▶ [Given passage]:
[start]

Hozan Alan Senauke (born 1947) is a Soto Zen priest, folk musician and poet residing at the Berkeley Zen Center (BZC) in Berkeley, California, where he currently serves as Abbot. He is a former Executive Director of the Buddhist Peace Fellowship (BPF), holding that position from 1991 to 2001. Alan also was a founder of Think Sangha, a group of writers and intellectuals that are affiliated with the BPF and the International Network of Engaged Buddhists. Think Sangha is a group of individuals who meet together to identify some of the most pressing social issues that they feel engaged Buddhists should be addressing. Senauke, who was born to a secular Jewish family in Brooklyn, New York, arrived in the San Francisco Bay area in 1968 and soon started sitting at the Berkeley Zen Center. Along with his Dharma sister Maylie Scott, Senauke received Dharma transmission from his teacher Sojun Mel Weitsman in 1998 during a ceremony at Tassajara Zen Mountain Center.

[end]

▶ [Extracted data]:
[start]

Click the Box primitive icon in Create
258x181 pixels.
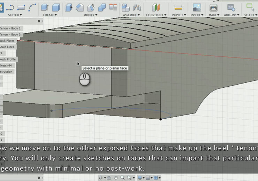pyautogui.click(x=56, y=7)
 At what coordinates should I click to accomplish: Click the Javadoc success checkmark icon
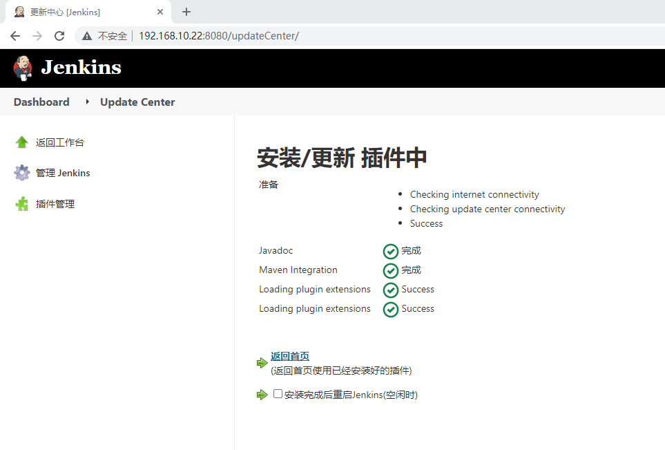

[end]
[start]

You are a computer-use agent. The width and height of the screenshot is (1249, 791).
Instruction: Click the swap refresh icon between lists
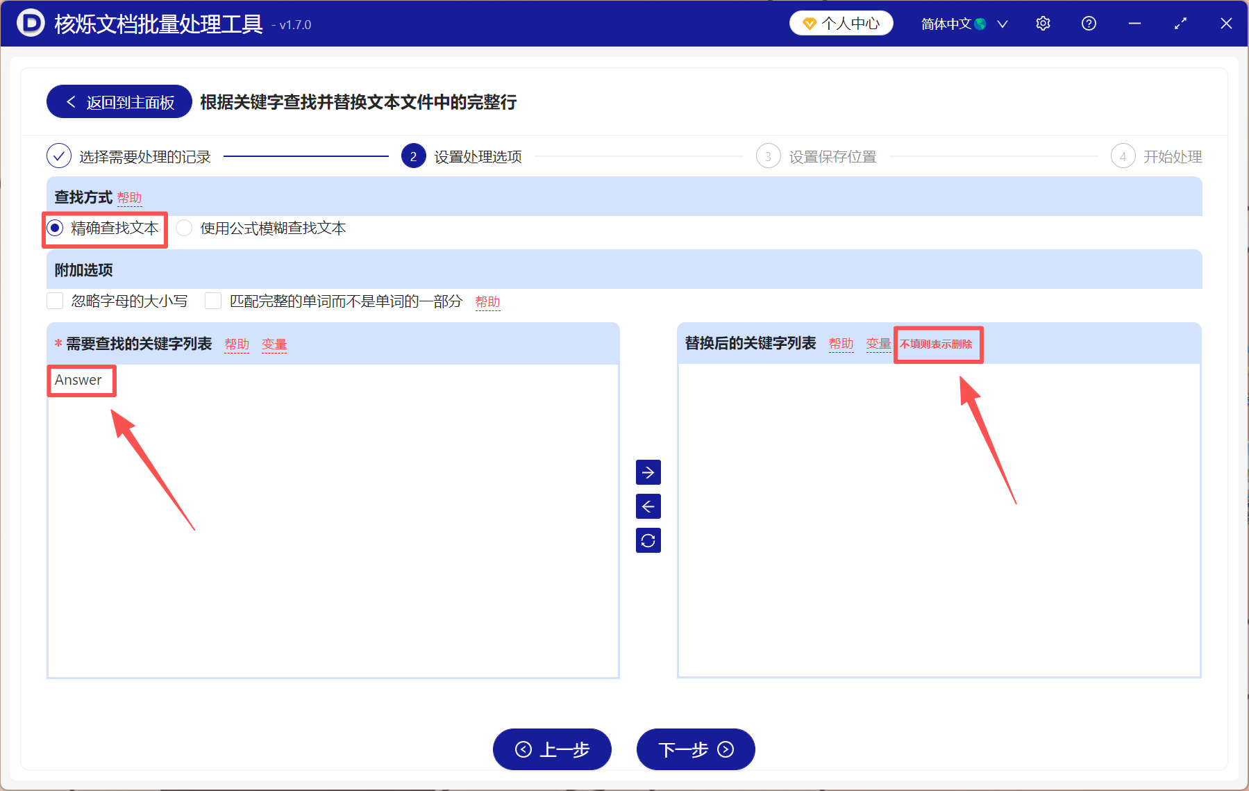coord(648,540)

[end]

▶ [Work to do]:
Answer these questions using the passage about Hozan Alan Senauke:
(a) During which years did he serve as Executive Director of the Buddhist Peace Fellowship?
(b) In what year did he arrive in the San Francisco Bay area?
(c) Where was the ceremony held at which he received Dharma transmission?

▶ [Answer to the exercise]:
(a) From 1991 to 2001.
(b) 1968.
(c) Tassajara Zen Mountain Center.